I started blogging in 2003, at a time when personal blogs were just starting to take off and blogged rather avidly for over 6 years. My blog posts ranged from the extremely personal (and thus immature) to travelogues and essays on more serious topics. An expert on the subject, I maintained over this period, several blogs and was quick to interact with other bloggers and always ready to help out new bloggers. Somewhere along the way however, social networking sites sprung up and the attention moved from blogs to notes on Facebook. And then came along Twitter, a micro-blogging service that allows you to answer the question, “What are you doing?” by sending short text messages in 140 characters.
I balked at the idea of controlling my verbosity and continued blogging. And thus, the move from personal blogging to corporate blogging was easy. I welcomed the idea of reading up on the trending topics and writing about them. What was not so easy however was mastering the art of tweeting and sending out the right message in just 140 characters. I had mixed reactions towards Twitter. On one hand, it represented another social network and even more flighty conversations (how much can you say in 140 characters after all?). On the other hand it was an extremely fertile ground for curating excellent material for my teaching career as well as my then secondary career in corporate communications. It allowed my to keep abreast of the latest in the world of technology and FLE.
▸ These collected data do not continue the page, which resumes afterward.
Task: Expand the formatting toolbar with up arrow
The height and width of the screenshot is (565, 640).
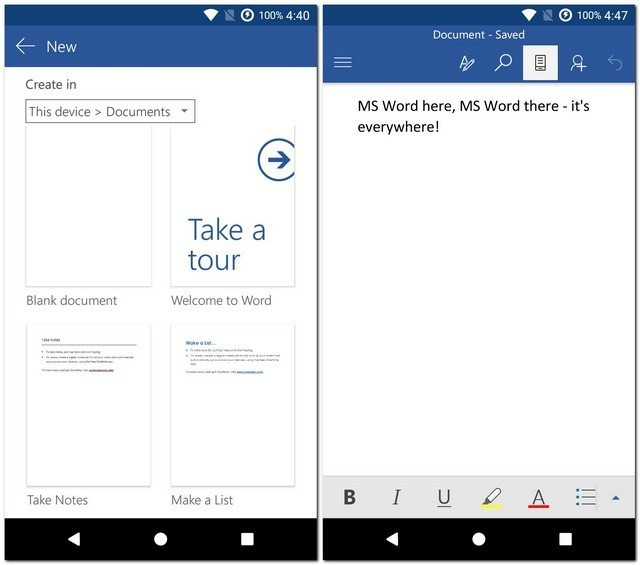Action: coord(616,497)
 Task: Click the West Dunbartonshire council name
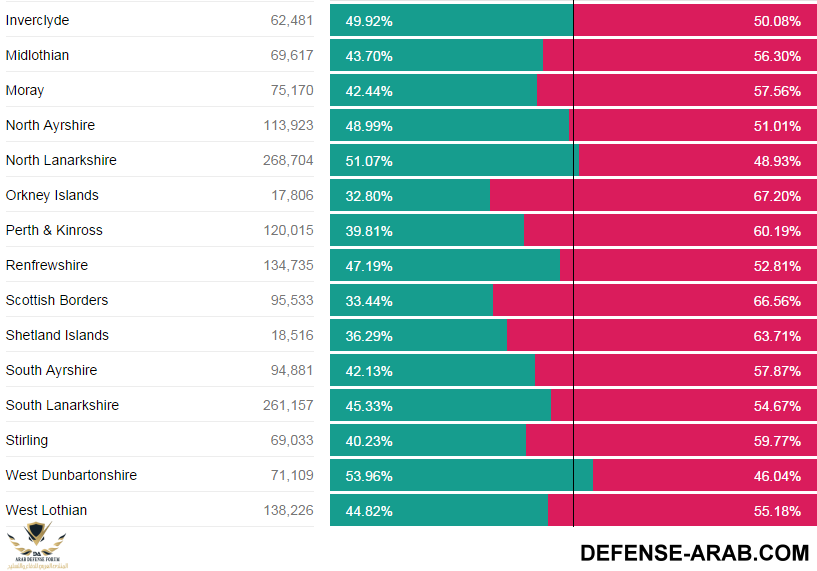point(71,476)
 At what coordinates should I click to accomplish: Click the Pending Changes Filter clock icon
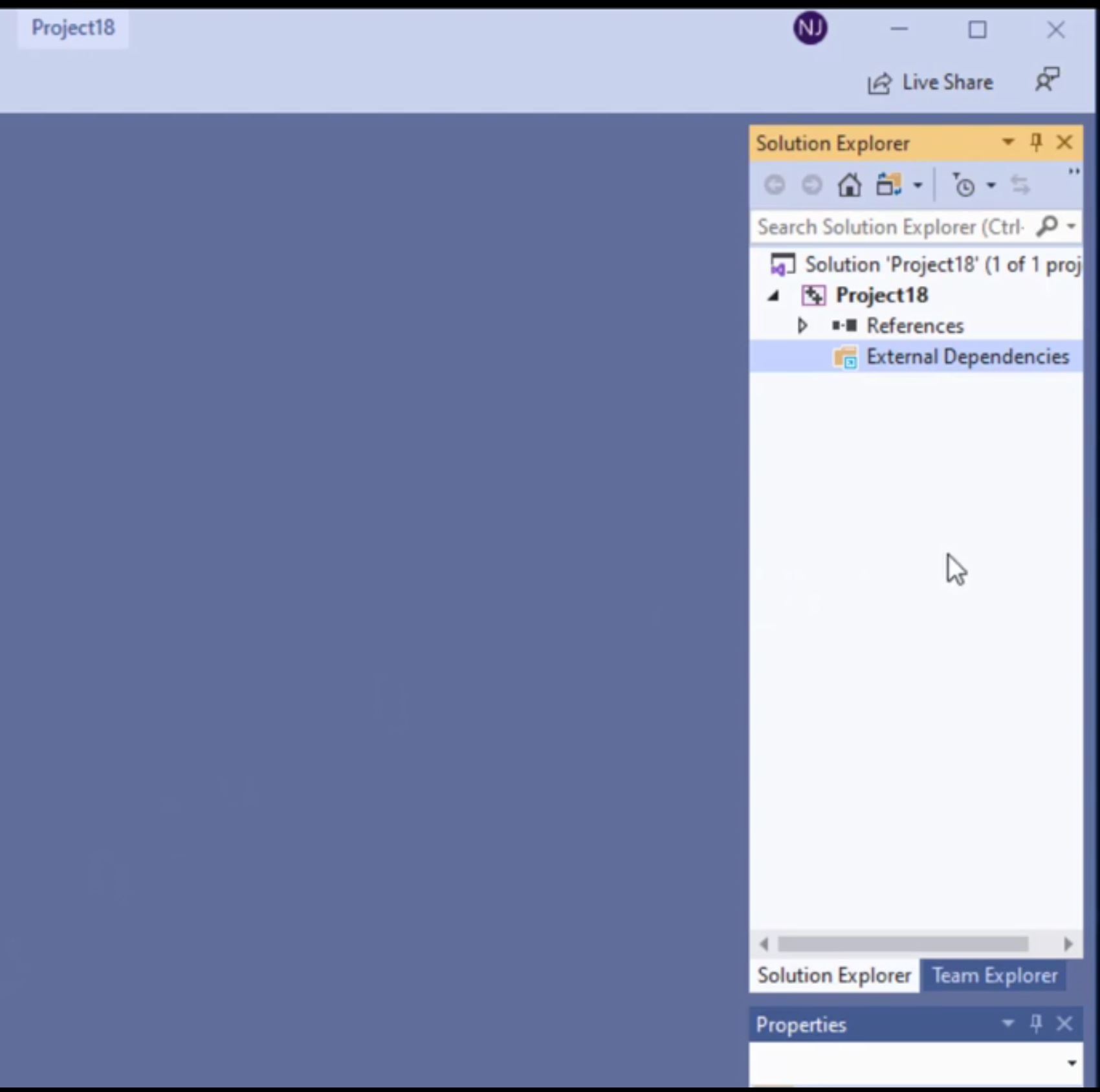pos(963,186)
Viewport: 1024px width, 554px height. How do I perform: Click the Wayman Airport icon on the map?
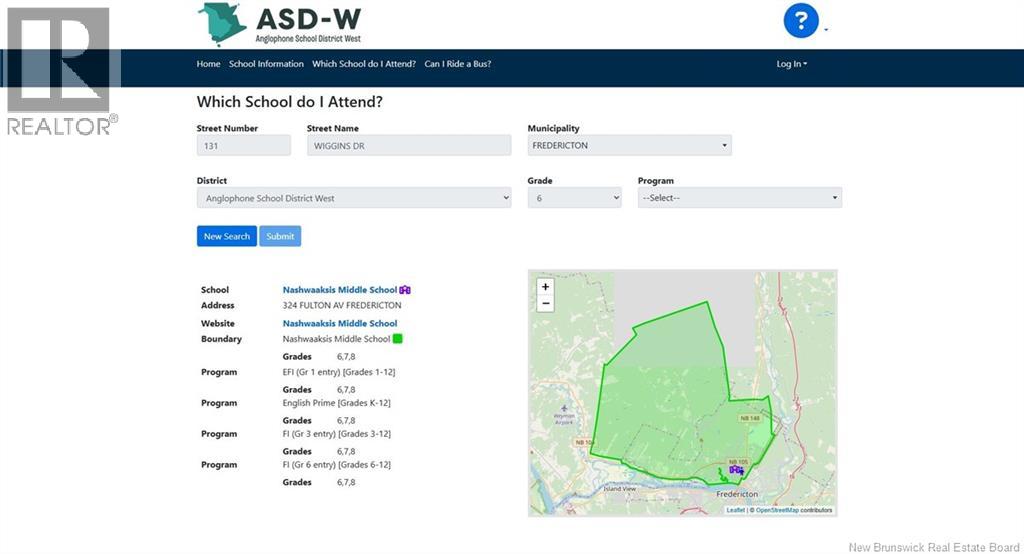click(x=566, y=408)
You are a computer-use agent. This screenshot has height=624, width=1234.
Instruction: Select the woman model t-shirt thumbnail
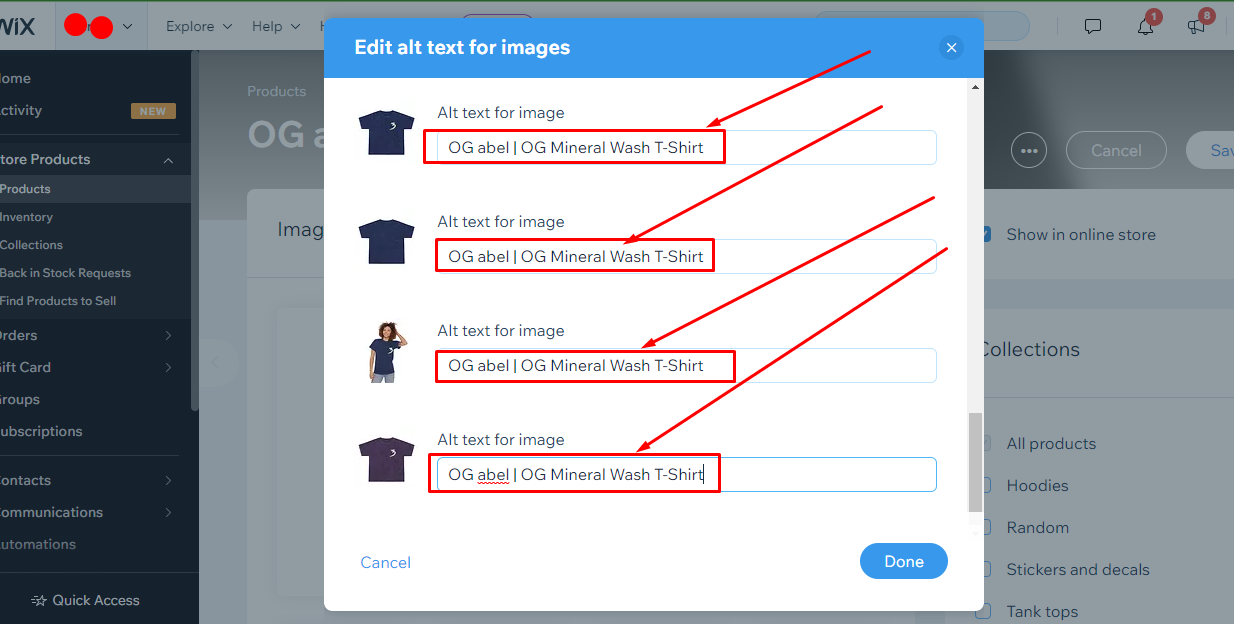[x=386, y=352]
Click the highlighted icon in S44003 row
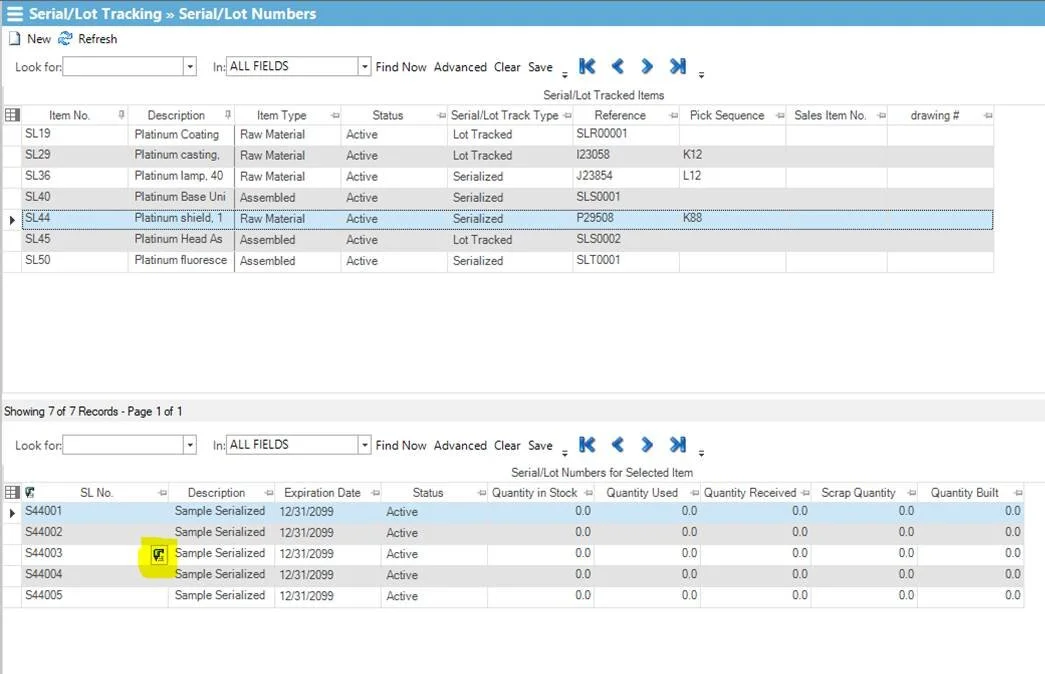The image size is (1045, 674). (x=158, y=555)
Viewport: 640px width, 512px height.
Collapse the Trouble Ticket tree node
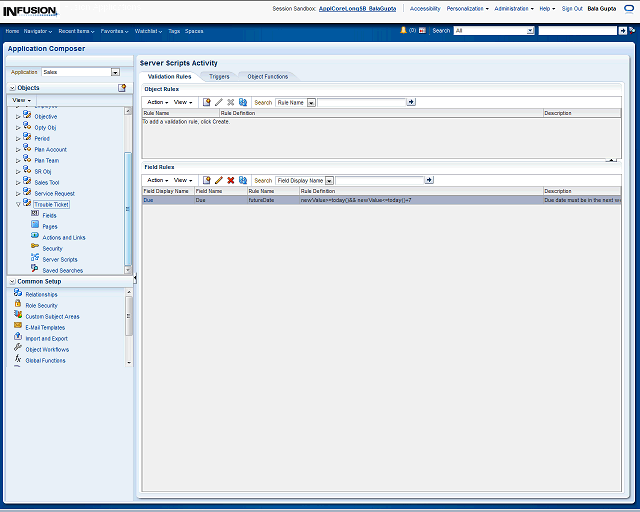pos(17,204)
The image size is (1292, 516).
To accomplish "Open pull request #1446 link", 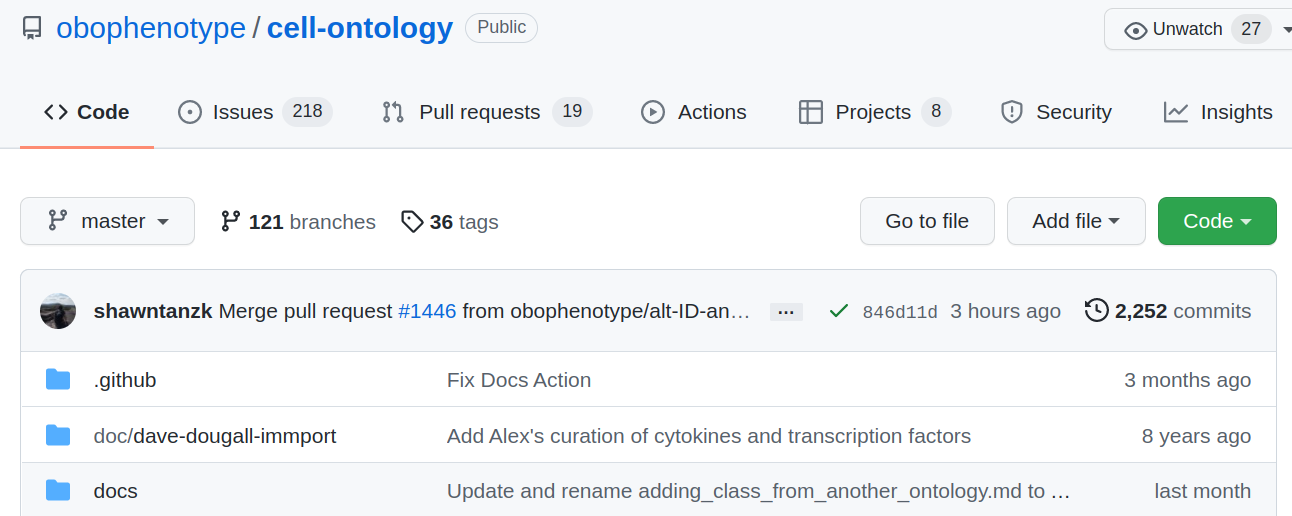I will pos(427,311).
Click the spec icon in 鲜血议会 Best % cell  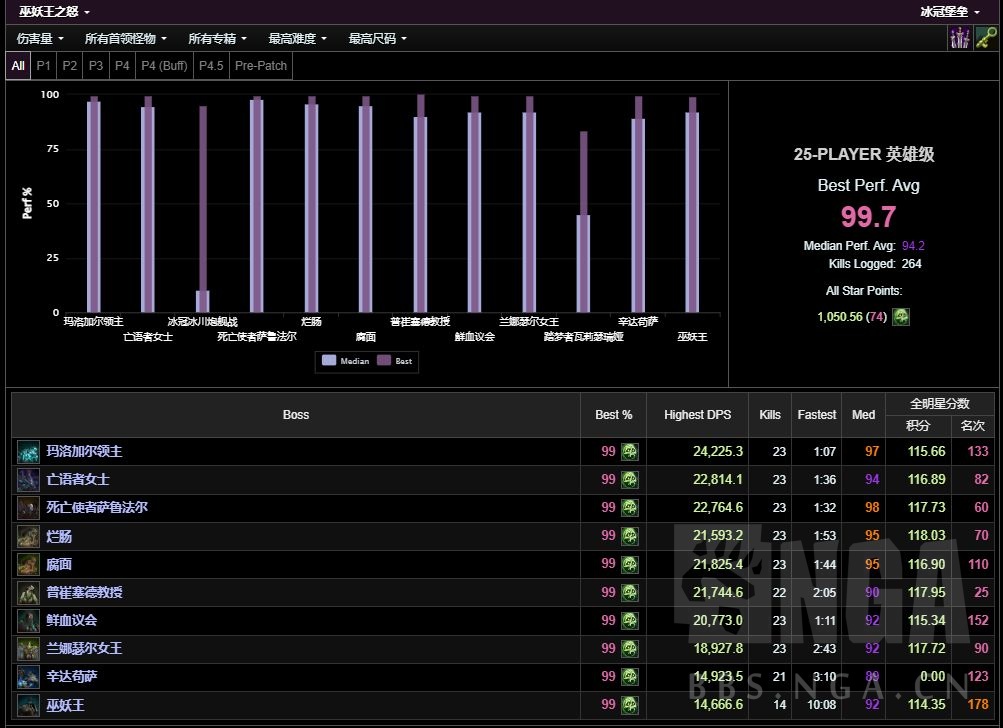click(630, 620)
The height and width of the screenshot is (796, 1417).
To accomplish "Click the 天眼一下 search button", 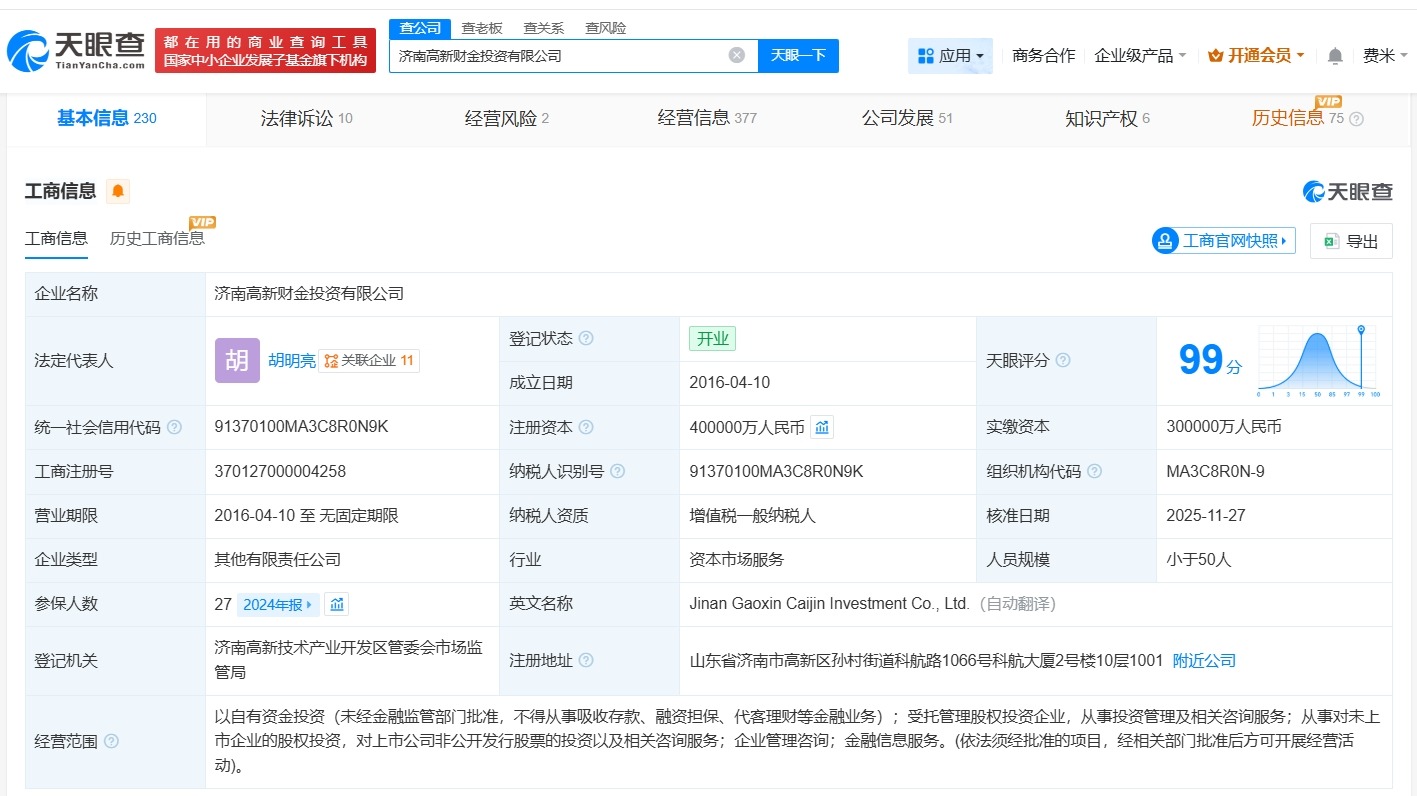I will pos(797,56).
When I first started managing the Facebook and Twitter accounts for Bibkosh, I was unsure. Facebook being familiar ground was easier to master. Twitter however required a little more patience. It took me a while to get the hang of using the right #tags and not shying away from entering a twitter conversation between two people I didn’t know from Jack.
I started by following the tech blogs TechCrunch and Mashable, reading up on various articles on Social Media, all of which got safely archived in Bibkosh. As I got the hang of the space, I started exploring and following more people, interacting with them and exchanging views on everything from the latest gadget to current events. A year later, I am addicted to Twitter and completely believe in the power of Twitter to carry forward the company’s message and spread the word far more efficiently than any elaborate advertising campaign.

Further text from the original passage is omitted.